## BRIEF
Repeat each of the following records exactly as it appears, covering every one of them.

[Stored items from a collection]
⟨

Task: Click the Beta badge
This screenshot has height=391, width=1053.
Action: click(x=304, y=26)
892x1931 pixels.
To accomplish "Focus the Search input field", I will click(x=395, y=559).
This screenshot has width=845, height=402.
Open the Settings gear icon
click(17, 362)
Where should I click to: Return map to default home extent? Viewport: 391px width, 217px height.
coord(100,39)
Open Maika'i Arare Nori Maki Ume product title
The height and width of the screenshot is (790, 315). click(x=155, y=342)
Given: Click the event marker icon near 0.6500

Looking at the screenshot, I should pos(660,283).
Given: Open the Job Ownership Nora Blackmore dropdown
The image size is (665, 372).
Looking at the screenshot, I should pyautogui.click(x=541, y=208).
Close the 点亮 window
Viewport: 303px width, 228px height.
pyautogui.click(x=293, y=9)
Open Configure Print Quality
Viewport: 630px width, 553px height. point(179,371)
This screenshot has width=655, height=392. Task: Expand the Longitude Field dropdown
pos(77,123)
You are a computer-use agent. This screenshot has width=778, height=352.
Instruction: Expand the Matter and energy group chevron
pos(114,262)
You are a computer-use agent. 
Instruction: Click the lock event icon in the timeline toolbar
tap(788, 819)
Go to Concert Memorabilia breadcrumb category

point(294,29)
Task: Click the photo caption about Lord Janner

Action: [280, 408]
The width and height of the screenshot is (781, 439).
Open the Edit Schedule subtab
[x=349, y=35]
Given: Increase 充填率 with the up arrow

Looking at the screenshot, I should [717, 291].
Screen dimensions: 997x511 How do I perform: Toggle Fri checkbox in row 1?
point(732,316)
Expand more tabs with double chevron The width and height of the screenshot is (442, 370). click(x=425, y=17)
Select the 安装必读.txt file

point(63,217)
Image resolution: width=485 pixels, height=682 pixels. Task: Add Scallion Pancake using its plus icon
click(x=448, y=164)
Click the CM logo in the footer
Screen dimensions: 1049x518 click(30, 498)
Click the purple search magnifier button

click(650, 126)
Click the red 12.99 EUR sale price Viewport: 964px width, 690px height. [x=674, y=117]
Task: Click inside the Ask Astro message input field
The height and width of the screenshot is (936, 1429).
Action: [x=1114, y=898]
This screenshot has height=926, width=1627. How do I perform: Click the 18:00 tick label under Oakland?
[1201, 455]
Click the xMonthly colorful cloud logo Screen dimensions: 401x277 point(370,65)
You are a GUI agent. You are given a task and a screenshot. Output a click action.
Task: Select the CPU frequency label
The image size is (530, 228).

⟩

## TASK RESPONSE
Task: Click the Beta badge
This screenshot has height=391, width=1053.
Action: click(x=304, y=26)
892x1931 pixels.
To accomplish "Focus the Search input field", I will click(x=395, y=559).
This screenshot has width=845, height=402.
Open the Settings gear icon
click(17, 362)
Where should I click to: Return map to default home extent? Viewport: 391px width, 217px height.
coord(100,39)
Open Maika'i Arare Nori Maki Ume product title
The height and width of the screenshot is (790, 315). click(x=155, y=342)
Given: Click the event marker icon near 0.6500

Looking at the screenshot, I should pos(660,283).
Given: Open the Job Ownership Nora Blackmore dropdown
The image size is (665, 372).
Looking at the screenshot, I should pyautogui.click(x=541, y=208).
Close the 点亮 window
Viewport: 303px width, 228px height.
pyautogui.click(x=293, y=9)
Open Configure Print Quality
Viewport: 630px width, 553px height. point(179,371)
This screenshot has width=655, height=392. Task: Expand the Longitude Field dropdown
pos(77,123)
You are a computer-use agent. This screenshot has width=778, height=352.
Instruction: Expand the Matter and energy group chevron
pos(114,262)
You are a computer-use agent. 
Instruction: Click the lock event icon in the timeline toolbar
tap(788, 819)
Go to Concert Memorabilia breadcrumb category

point(294,29)
Task: Click the photo caption about Lord Janner

Action: [280, 408]
The width and height of the screenshot is (781, 439).
Open the Edit Schedule subtab
[x=349, y=35]
Given: Increase 充填率 with the up arrow

Looking at the screenshot, I should [717, 291].
Screen dimensions: 997x511 How do I perform: Toggle Fri checkbox in row 1?
point(732,316)
Expand more tabs with double chevron The width and height of the screenshot is (442, 370). click(x=425, y=17)
Select the 安装必读.txt file

point(63,217)
Image resolution: width=485 pixels, height=682 pixels. Task: Add Scallion Pancake using its plus icon
click(x=448, y=164)
Click the CM logo in the footer
Screen dimensions: 1049x518 click(30, 498)
Click the purple search magnifier button

click(650, 126)
Click the red 12.99 EUR sale price Viewport: 964px width, 690px height. [x=674, y=117]
Task: Click inside the Ask Astro message input field
The height and width of the screenshot is (936, 1429).
Action: [x=1114, y=898]
This screenshot has height=926, width=1627. How do I perform: Click the 18:00 tick label under Oakland?
[1201, 455]
Click the xMonthly colorful cloud logo Screen dimensions: 401x277 point(370,65)
You are a GUI agent. You are given a task and a screenshot. Output a click action.
Task: Select the CPU frequency label
The image size is (530, 228).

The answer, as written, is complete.